Holiday Heaven, Holiday Hell
We asked four people about the sights, sounds and smells of their perfect holiday…
I’ve never understood those people who go to the beach on holiday. What’s the appeal? There’s nothing to do except get in and out of the water, and maybe read a couple of novels. I soon get bored of that; I’ve got pale skin, too, so I’m in pain after a couple of hours. I’d much rather be on my feet. I look for a holiday with plenty of action, like hiking, climbing or sailing. I want to work up a sweat and feel like I’ve earned my dinner! The only beach holiday I ever enjoyed was when I learnt to surf in Bali. I met my husband on that trip so perhaps I’m biased, but I relished the freedom and the physical challenge. I’m lucky that my day-to-day work is stimulating, but I’m still trapped in an office for 40 hours a week. Why would I spend my holiday sitting down as well?
My parents loved the outdoors so our family holidays were always spent in the countryside, but to tell the truth nature leaves me cold. Now that I can decide for myself, I generally plump for a solo urban adventure. European cities especially have such rich and fascinating histories. I can spend days wandering around museums and old streets, just soaking up the atmosphere. I also got into sketching a few years ago. I’ll sit outside a café and draw whatever’s around me, and my sketchbooks are better souvenirs than any postcard or fridge magnet! There’s another advantage to cities for a foodie like me: world-class restaurants. I take myself to dinner because I like my own company. That’s where my money goes when I’m away.
I love to party and meet new people, so I usually stay in a youth hostel. It’s easy to strike up conversations, make friends and get advice about the best places to go out. A few months ago I went to Berlin, because it has such a good reputation for nightlife. I queued for three hours to get into a techno club but I didn’t even mind; it was a strange kind of fun standing in the line, chatting with people from all over the world. I didn’t get back to the hostel until midday – this city knows how to have a good time! I fell for its sausages and crazy street art too. I’m sure staying out all night is lots of people’s holiday hell, but I’m young and I want to have as many new experiences as I can. There’ll be plenty of time for cultural trips later, probably when I’m married and have a couple of kids.
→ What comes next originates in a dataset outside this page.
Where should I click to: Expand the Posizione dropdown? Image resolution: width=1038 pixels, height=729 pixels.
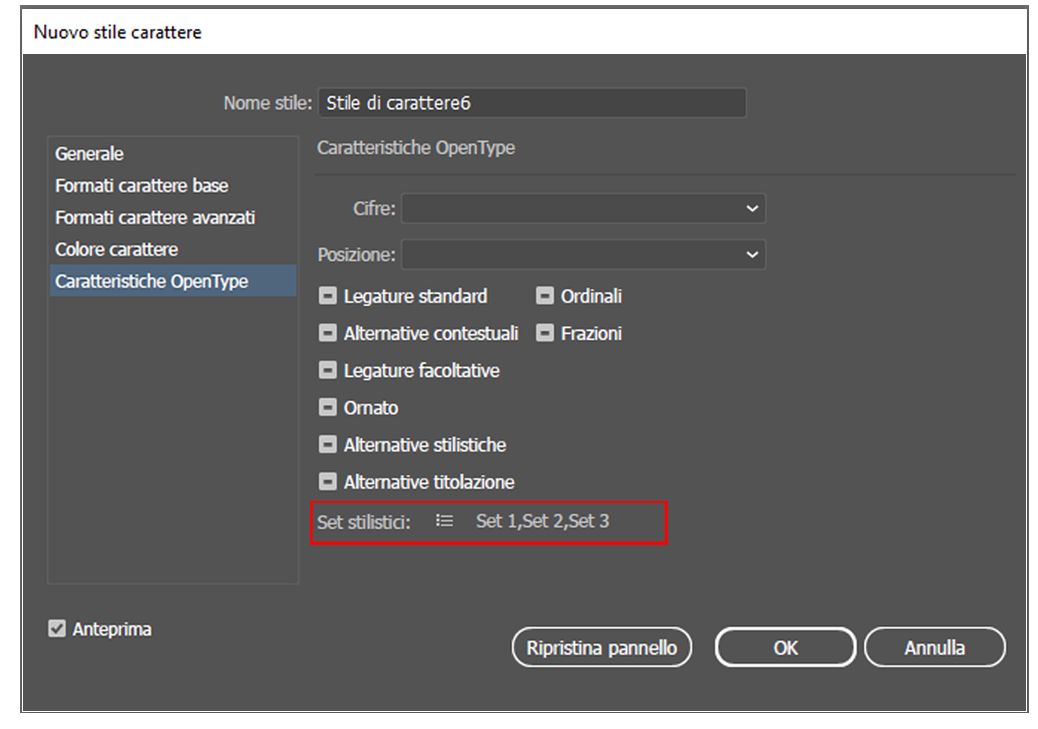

For me, holidays are about luxury. Daily life can be boring and stressful, so I save all year for a memorable break. I’ve been to Australia, the Maldives and the Caribbean, and next June I’m going to visit Bali. I’ve heard the hot stone massages there are incredible. I usually go away for at least three weeks, because it takes me four or five days just to switch off from work stuff. There’s nothing I like more than lying on the sand, topping up my tan, and reading the latest thrillers. The evenings are wonderful too. You can watch the sun go down with a cocktail and grilled lobster, with the sound of the waves in the background. How romantic is that? If I’m ever feeling down, I flick through my holiday albums and it cheers me up immediately. I’m already counting the days until my next trip – you can probably tell!
43. is happy to socialise with strangers on holiday?
44. probably doesn’t enjoy their job very much?
45. values time spent alone?
46. most likely earns the highest salary?
47. can’t spend a long time in the sun?
48. found romance on a surfing holiday?
49. integrates their love of art into their holidays?
50. doesn’t place much importance on a daily routine?
51. aims to do as little as possible on holiday?
52. has little patience with reading fiction?